Segment Start: Text section

Federal payday lending rule could face repeal amid new battle

January 17, 2018

Consumer advocates and business groups are battling anew over the possibility the Trump administration will eliminate a rule enacted to ensure that borrowers who take out high-interest loans between paychecks can pay them back.  

Clashing with support for a repeal by business groups, the policy arm of product tester Consumer Reports and other organizations say the so-called payday lending rule finalized last year by the U.S. Consumer Financial Protection Bureau should be fully implemented as soon as possible.

The regulation "targets the most abusive short-term lending practices" while "paving the way for more responsible lenders to emerge with safer alternatives," Suzanne Martindale, senior attorney for Consumers Union, said in a statement.

However, Dennis Shaul, CEO of the payday loan industry group called the Community Financial Services Association of America, said the consumer bureau rule was "crafted on a pre-determined, partisan agenda that failed to demonstrate consumer harm from small-dollar loans."

The escalating debate comes as the federal watchdog, whose leadership shifted from an Obama administration appointee to a Trump administration pick late last year, said Tuesday that it would take a new look at the rule.

The watchdog, created under the Dodd-Frank safeguards approved after the financial crisis, said in a statement that it "intends to engage in a rulemaking process so that the bureau may reconsider the payday rule."

Although most of the rule's provisions don't take effect until August 19, 2019, the new rulemaking opens the door for a process that could revise or repeal the safeguards.

Separately, proposed congressional action could nullify the payday loan rule without any action by the consumer bureau. Mick Mulvaney, the Trump White House budget director tapped to head the federal watchdog on an interim basis, has said he supports that action.

The repeal debate focuses on a 2017 rule that would require payday lenders to determine, before granting a loan, whether a borrower could afford to make full repayment with interest within 30 days. The loans are often due within two weeks and include annual interest rates of roughly 390%, according to a 2014 report by the consumer bureau.

The report, produced when the federal watchdog was headed by Obama appointee Richard Cordray, found that roughly 62% of all payday loans go to consumers who repeatedly extend repayments. Some end up owing more in fees than the amount they initially borrowed the report said.

However, critics of the payday lending rule argue it would victimize the working poor who can't pay for urgent financial expenses, such as a medical emergency.

In a report issued Wednesday, the libertarian Competitive Enterprise Institute cited a story about a single mother from Oakland, Cal. who took out a small-dollar loan to pay for an urgent car repair. Without that money, she likely faced a choice between losing her job or losing her apartment, the report said.

Segment End: Text section
Segment Start: Given entries

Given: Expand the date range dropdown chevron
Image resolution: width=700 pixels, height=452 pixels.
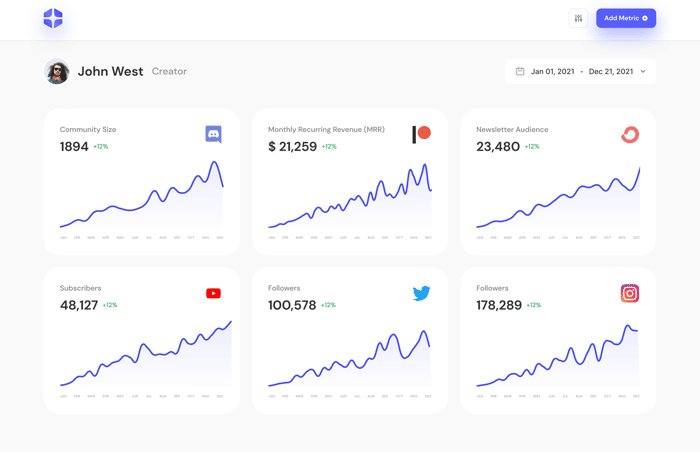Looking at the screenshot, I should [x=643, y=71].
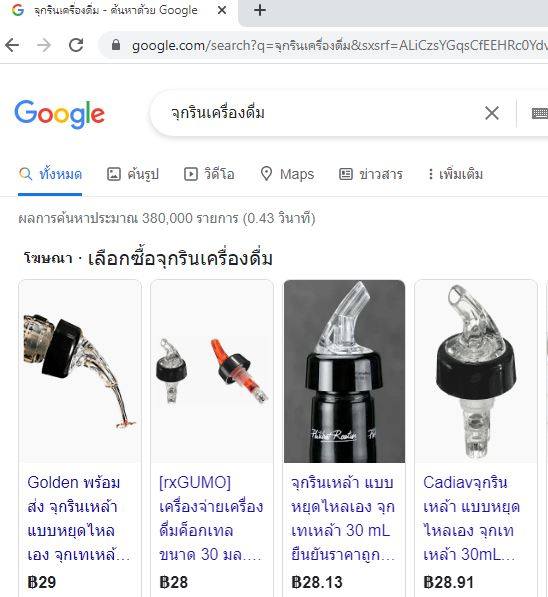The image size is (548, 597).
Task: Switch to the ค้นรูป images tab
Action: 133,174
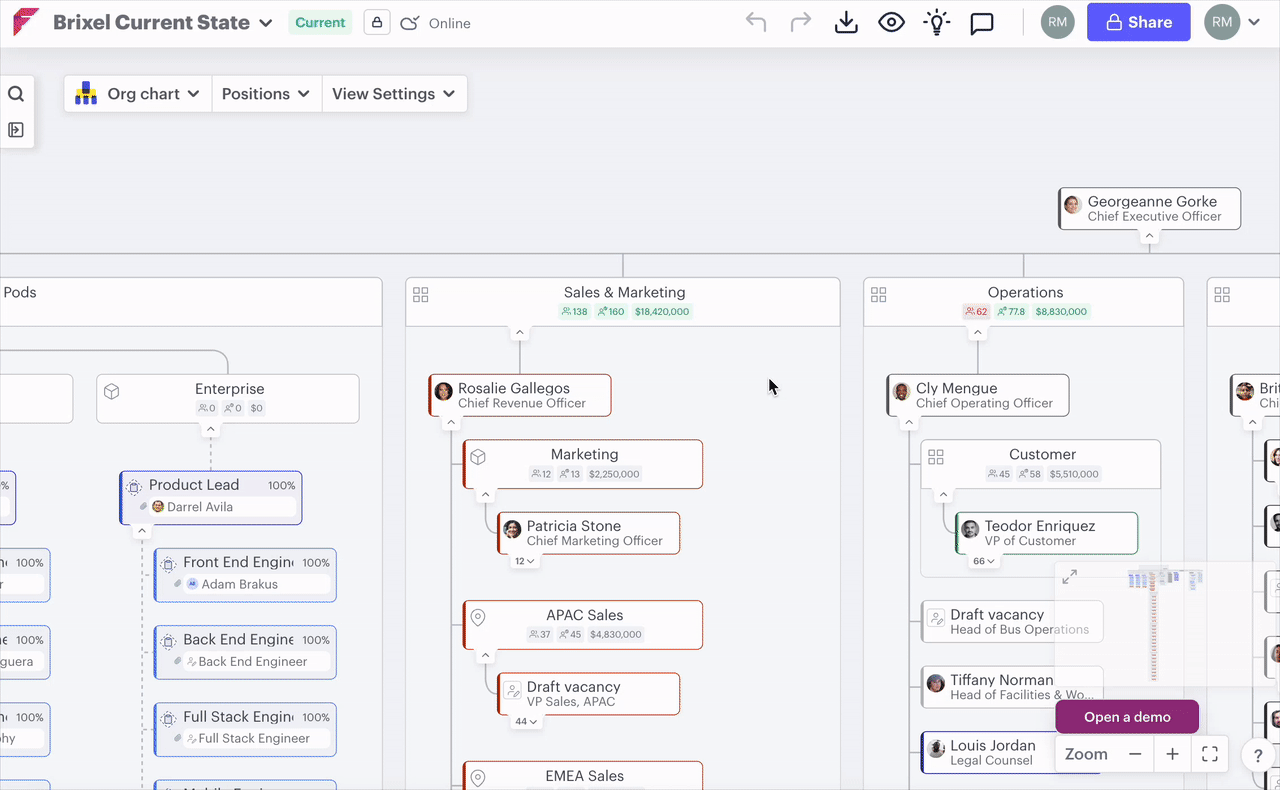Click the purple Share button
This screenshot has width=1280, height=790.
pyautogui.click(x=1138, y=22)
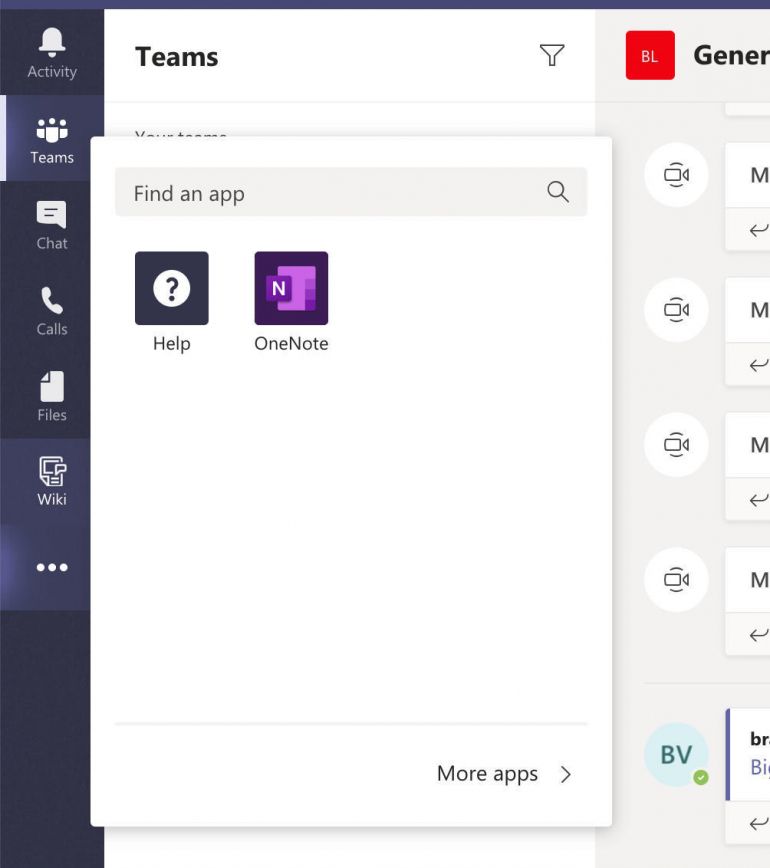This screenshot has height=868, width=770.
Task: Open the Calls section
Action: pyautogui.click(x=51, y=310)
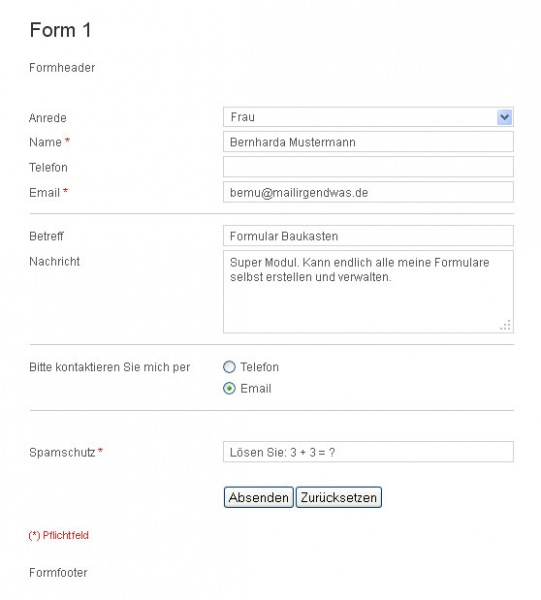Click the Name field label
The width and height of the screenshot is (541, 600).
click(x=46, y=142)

Segment End: Given entries
Segment Start: Given entries

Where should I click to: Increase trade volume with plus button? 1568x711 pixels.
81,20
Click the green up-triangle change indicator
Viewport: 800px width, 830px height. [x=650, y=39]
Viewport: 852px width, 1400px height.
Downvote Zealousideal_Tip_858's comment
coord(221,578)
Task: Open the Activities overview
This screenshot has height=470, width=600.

Segment End: Given entries
Segment Start: Given entries

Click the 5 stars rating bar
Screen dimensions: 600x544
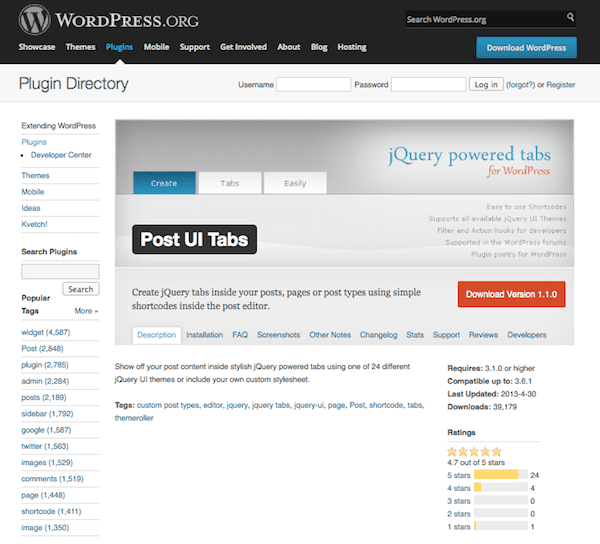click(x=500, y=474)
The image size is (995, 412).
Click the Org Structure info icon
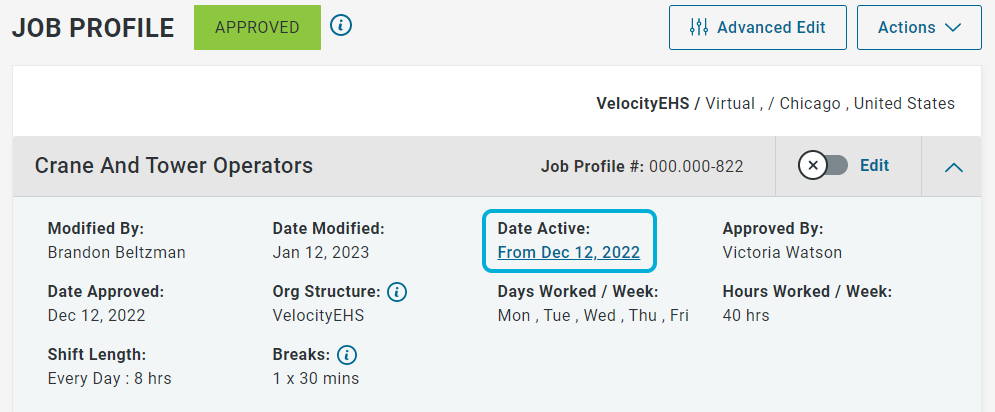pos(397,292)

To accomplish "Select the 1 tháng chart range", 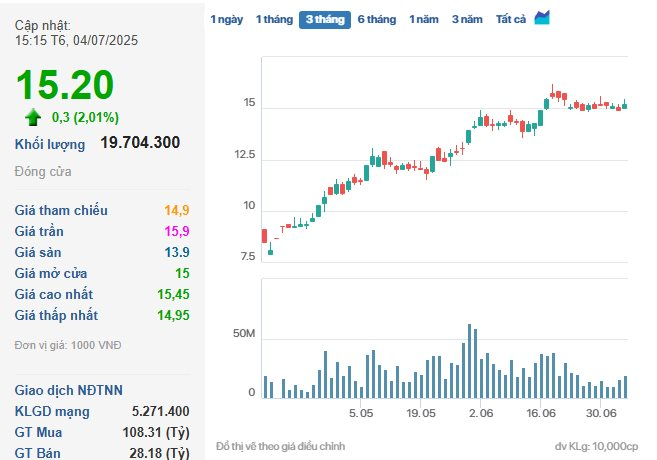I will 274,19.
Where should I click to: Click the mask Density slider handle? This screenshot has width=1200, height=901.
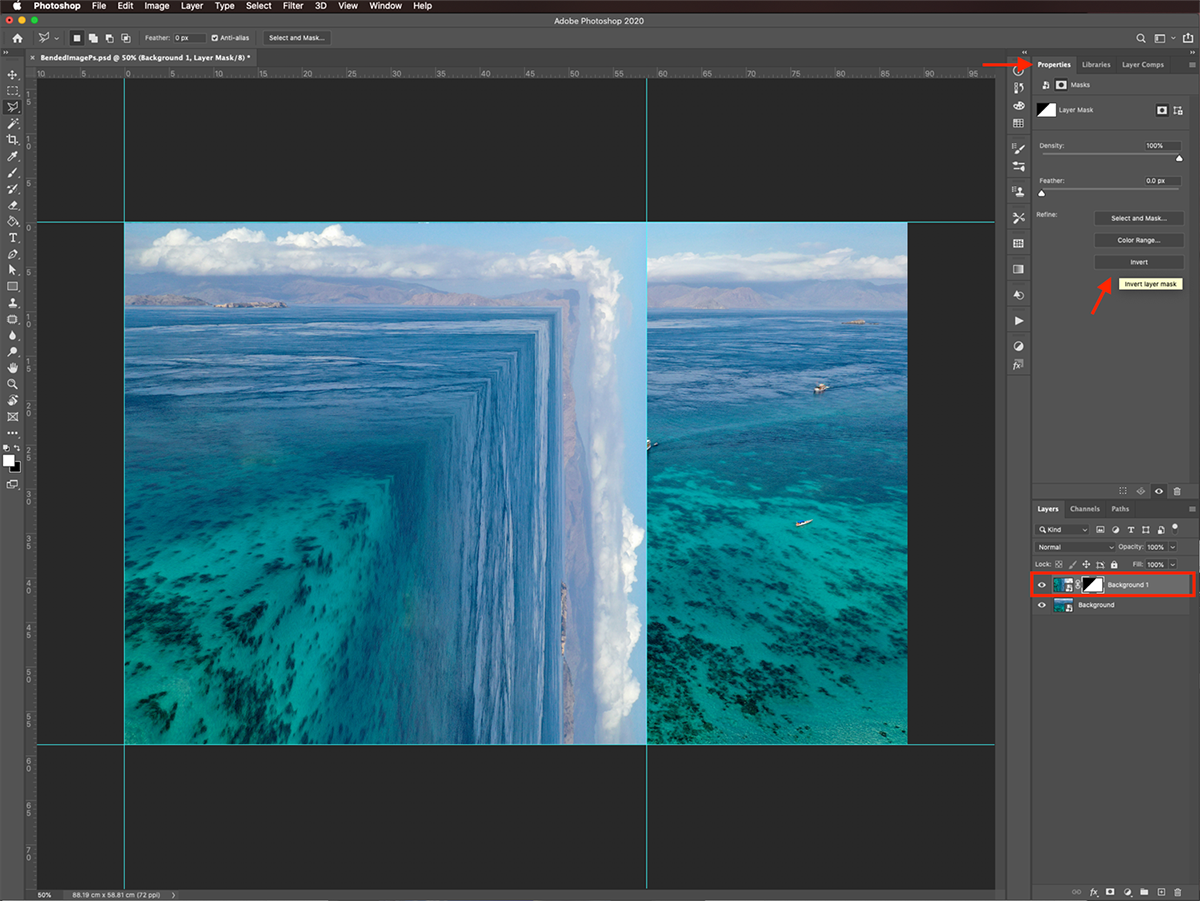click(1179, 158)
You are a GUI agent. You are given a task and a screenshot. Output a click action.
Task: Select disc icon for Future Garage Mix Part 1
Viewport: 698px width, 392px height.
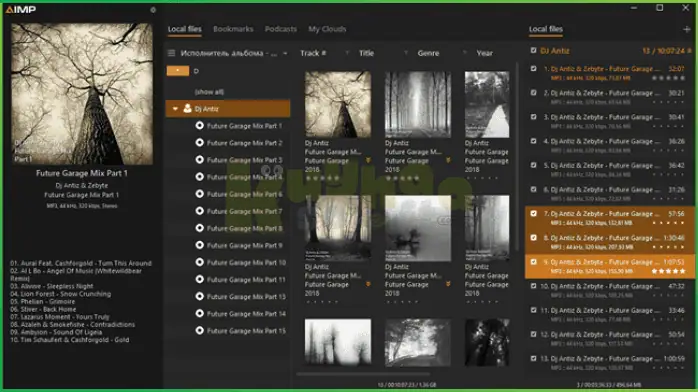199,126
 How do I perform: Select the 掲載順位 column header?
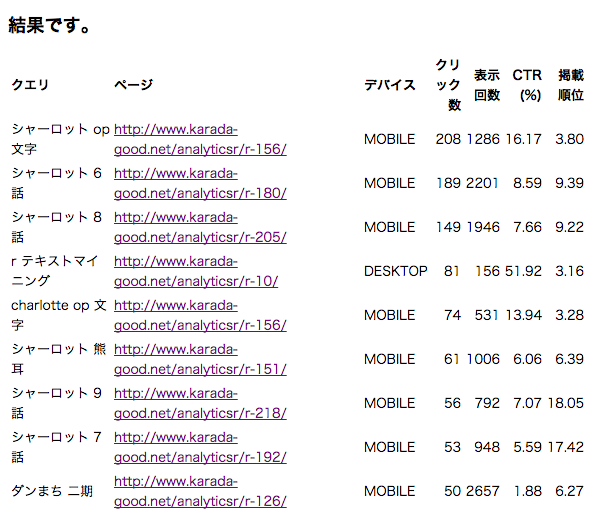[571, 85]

Segment End: Given entries

◆ **Requirement 1**:
Answer these questions using the article on the payday lending rule.
(a) On what date do most of the rule's provisions take effect?
(b) According to the consumer bureau's 2014 report, what annual interest rate do payday loans often carry?
(c) Who is the CEO of the Community Financial Services Association of America?
◆ **Requirement 2**: List every person in the article on the payday lending rule who is identified by both first and last name.

◆ **Task output 1**:
(a) August 19, 2019
(b) Roughly 390%
(c) Dennis Shaul

◆ **Task output 2**:
Suzanne Martindale
Dennis Shaul
Mick Mulvaney
Richard Cordray